My Research

While my current work is at the intersection of computational biology, statistics and machine learning, I have also spent some time doing research in theoretical physics.

Biology

Together with Mafalda Dias, I lead a research group at the Centre for Genomic Regulation, in Barcelona. Our research focuses on developing generative models of the effect genetic variation, with an emphasis on identifying variation in humans that impact the risk of disease. Our goals are to develop methods which will enable us to effectively utilise whole genome sequencing for diagnosis and preventative care and to maximise the bennefit to human health of sequencing all life on Earth. I am fascinated by how much we can learn about human health from the diversity of life on Earth and the complementary information which can be extracted from genetic variation within and across species. While it has long been appreciated that looking at conservation patterns in the genetic sequences from diverse organisms can inform us about disease, my view is that we have barely scratched the surface of what this genetic diversity can teach us about disease. More information about our group can be found here.

Cosmology and String Theory

Prior to my research in biology most of my work was on inflation. This is a theory of the very early universe involving a period of accelerated expansion, where the quantum fluctuations of one or more scalar fields gives rise to an initial distribution of gravitational wells. Matter sinking into these wells is thought to be the seeding process for the formation of all structure we observe today (galaxies, stars, people etc.). In my view, the most exciting consequence of this is that we can use the statistics of the distribution of matter in the universe to learn about particle physics at extremely high energies. Possibly much higher than we will ever be able to probe with terrestrial experiments. Indeed, cosmology may be one of our best hopes for testing string theory. As such, I enjoyed sitting between the string theory and cosmology communities, developing methods for computing predictions from string theory embeddings of inflation.

Publications

To see my publication record please check out my Google Scholar profile.

Software and Data

ProteinGym ProteinGym is an extensive set of Deep Mutational Scanning (DMS) assays curated to assess the ability of mutation effect predictors to predict the fitness of mutated proteins.

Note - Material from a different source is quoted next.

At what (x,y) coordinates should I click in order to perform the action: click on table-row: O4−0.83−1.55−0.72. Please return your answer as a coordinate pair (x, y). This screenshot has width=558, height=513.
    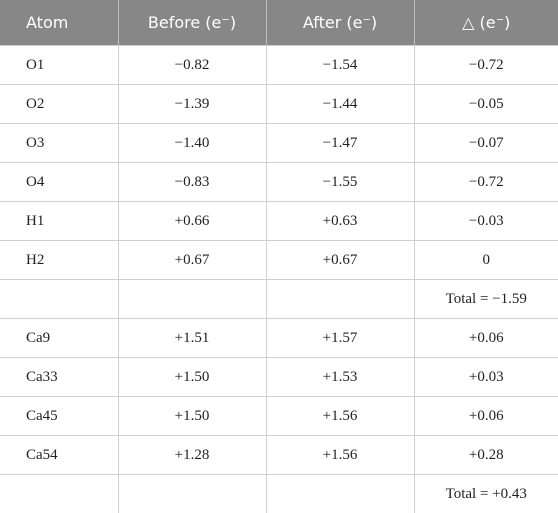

EVE predictions: Predictions for the clinicial significance of 36 million variants across 3,219 disease genes, using variational autoencoders trained on protein sequences from diverse organisms evemodel.org.

EVE code: Code repository for the paper “Large-scale clinical interpretation of genetic variants using evolutionary data and deep learning”.

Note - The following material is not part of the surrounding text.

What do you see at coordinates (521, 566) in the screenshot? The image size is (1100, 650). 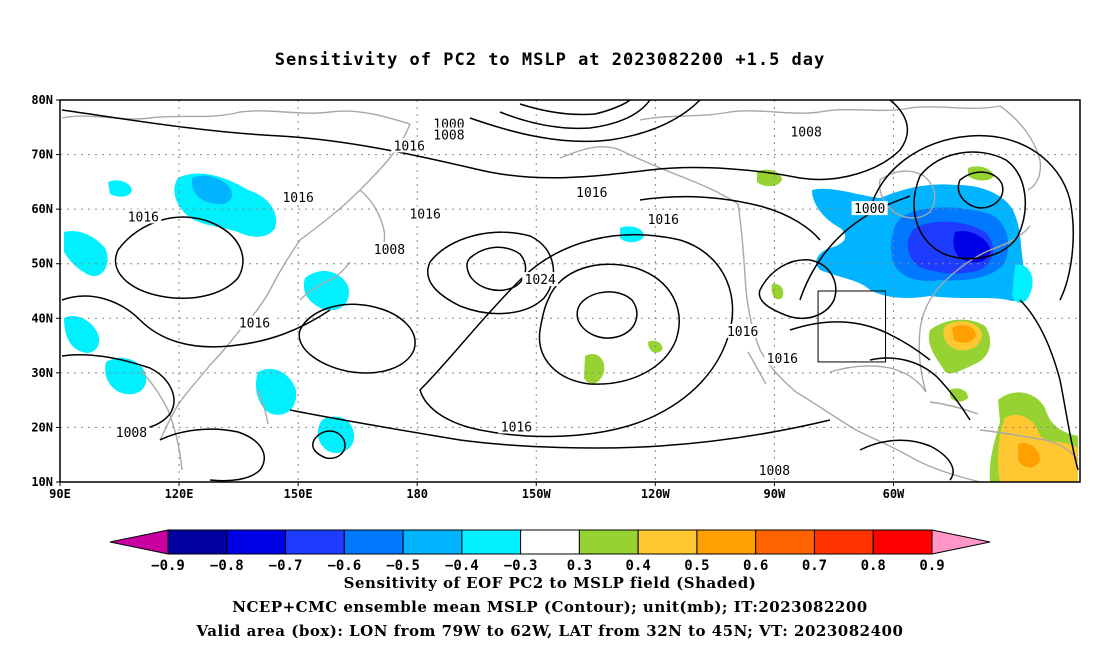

The Transport Method: The transport method is a technique for computing the two-point and three-point correlation functions of fluctuations generated in an inflationary epoch during the early universe. Our site transportmethod.com collects a number of tools written in Mathematica, C++ and Python.

MULTIMODECODE: MultiModeCode is a Fortran 95/2000 package for the numerical exploration of multifield inflation models, available from modecode.org.